Все мы испытывали чувство бессильной ярости. Снег казался таким прочным, таким надежным. Хотелось рывком выбраться на его поверхность — может быть, это только здесь, под ногами, он такой сыпучий, ведь вот совсем рядом он слежался и крепок, как скала.
Но это впечатление было ложным, кажущимся. Стоило кому-нибудь сделать шаг в сторону и, так же как передовой, он проваливался сразу по пояс.
Приходилось покориться: мы продолжали свой подъем цепочкой, часто отдыхая, сменяя передовых, шаг за шагом преодолевая крутизну склона.
Ледник заметно уходил в глубину. По-новому открывался перед глазами вид на противоположный склон долины, на ледяной амфитеатр Баян-кола, на черную ленту Северного Иныльчека.
Но по-прежнему далекими казались нам слоистые карнизы и намеченная для ночлега площадка под одним из смежных бугров.
Сделали большой привал. Закусили всухомятку. Погрели ноги на солнце, сравнили показания альтиметров.
Подъем проходил нормально. Настроение у всех было хорошее. Обменивались шутками, замечаниями.

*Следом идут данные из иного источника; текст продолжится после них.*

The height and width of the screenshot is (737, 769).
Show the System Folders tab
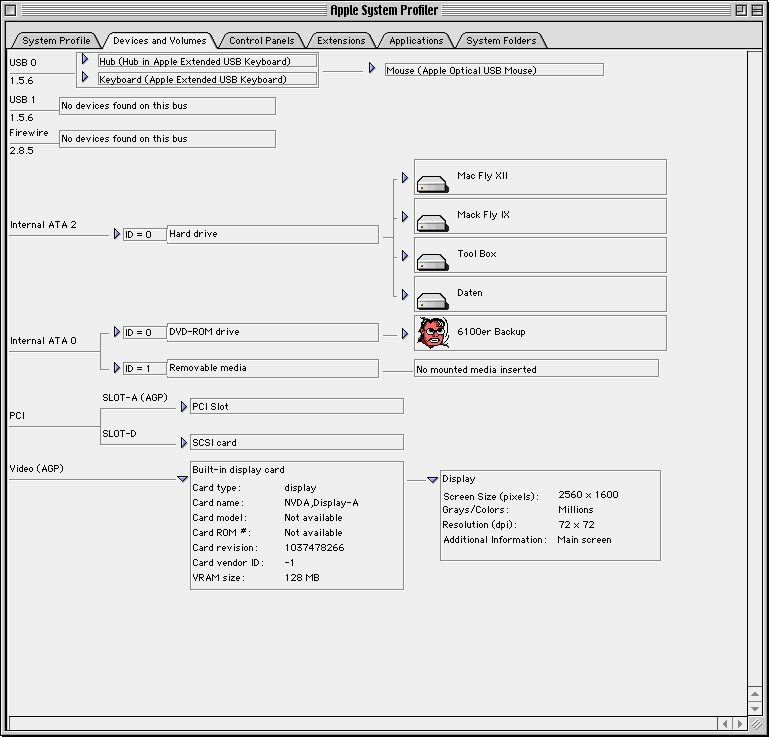[x=501, y=41]
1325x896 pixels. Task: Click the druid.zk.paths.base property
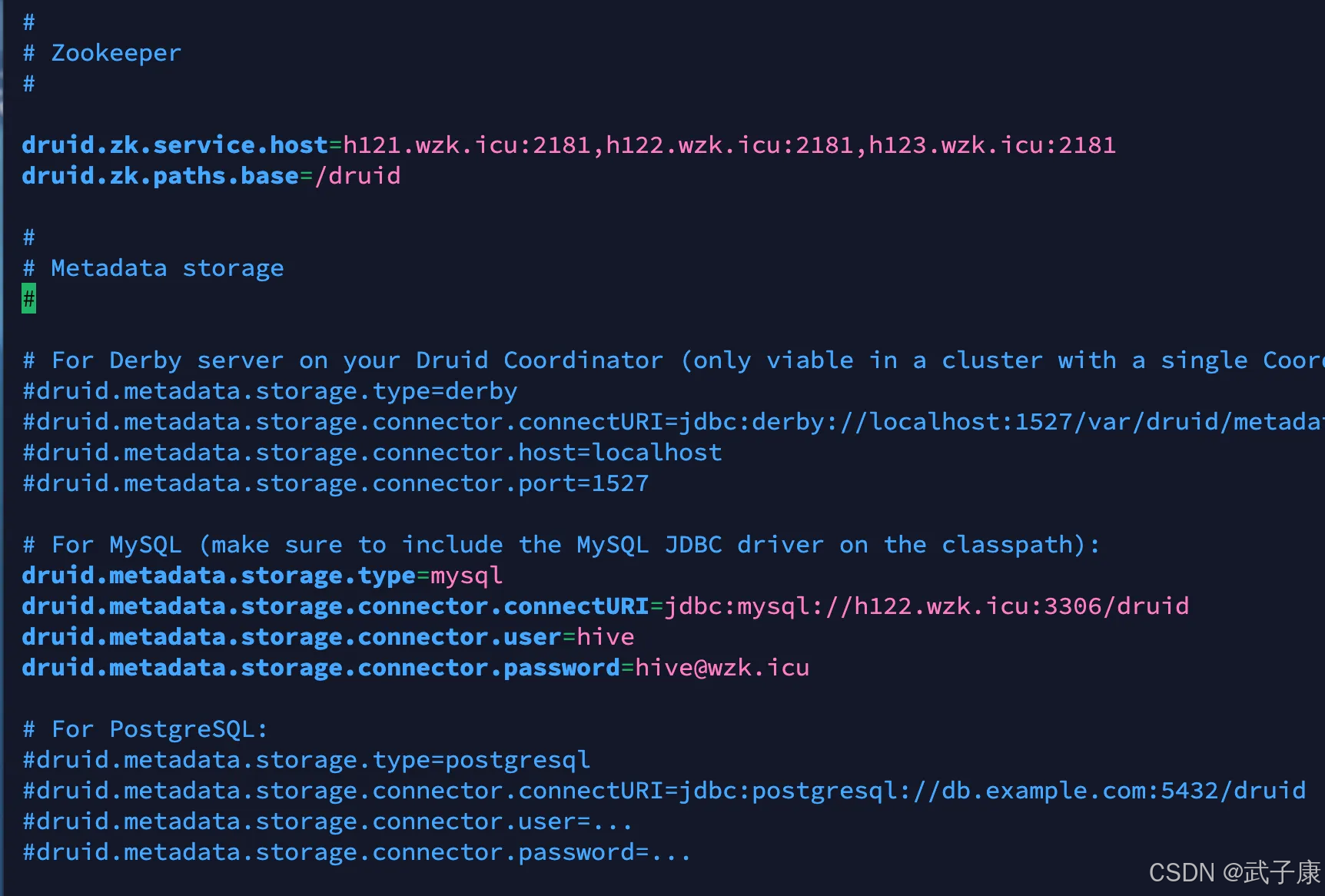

Шекланов вслух мечтал о лыжах.
— Давайте, братцы, здесь и заночуем, — сказал Сорокин. — Охота нам выматываться! А завтра не спеша пошли бы дальше.
Сухорецкий указал ему на лавинный след, довольно близко проходивший мимо нашей стоянки.
— Нельзя здесь, — сказал он. — Еще часа два потопаем…
Но через час нам преградила путь широкая трещина. Начались поиски мостка и медленная, опасная переправа. Каждый неверный шаг мог увлечь нас вниз, по крутому склону. Все это заняло около четырех часов. Солнце теперь было скрыто южной гранью Хан-Тенгри.
Стало очень холодно. Мы выбрали место под крутым обрывом и начали топтать снег, готовясь к ночлегу.
Старались площадку сделать с уклоном внутрь. Вниз из-под наших ног уходил гладкий снежный склон, по которому можно было прямехонько угодить, как в детской игре «старайся вверх», к тому самому месту, с которого началась игра.
Сухорецкий снял нас за работой, снял панораму ледника, снял каждого из нас в отдельности.
Если б мы знали тогда, что ни один снимок, ни одна из шестидесяти дюжин пластинок, которые он тащил с собой на ледник, никогда не увидят света! То ли заграничный аппарат подвел, то ли пластинки попались неудачные — но весь огромный труд, на который он возлагал такие большие надежды, пропал даром. Тогда мы, конечно, ни о чем не подозревали и чрезвычайно охотно позировали перед объективом.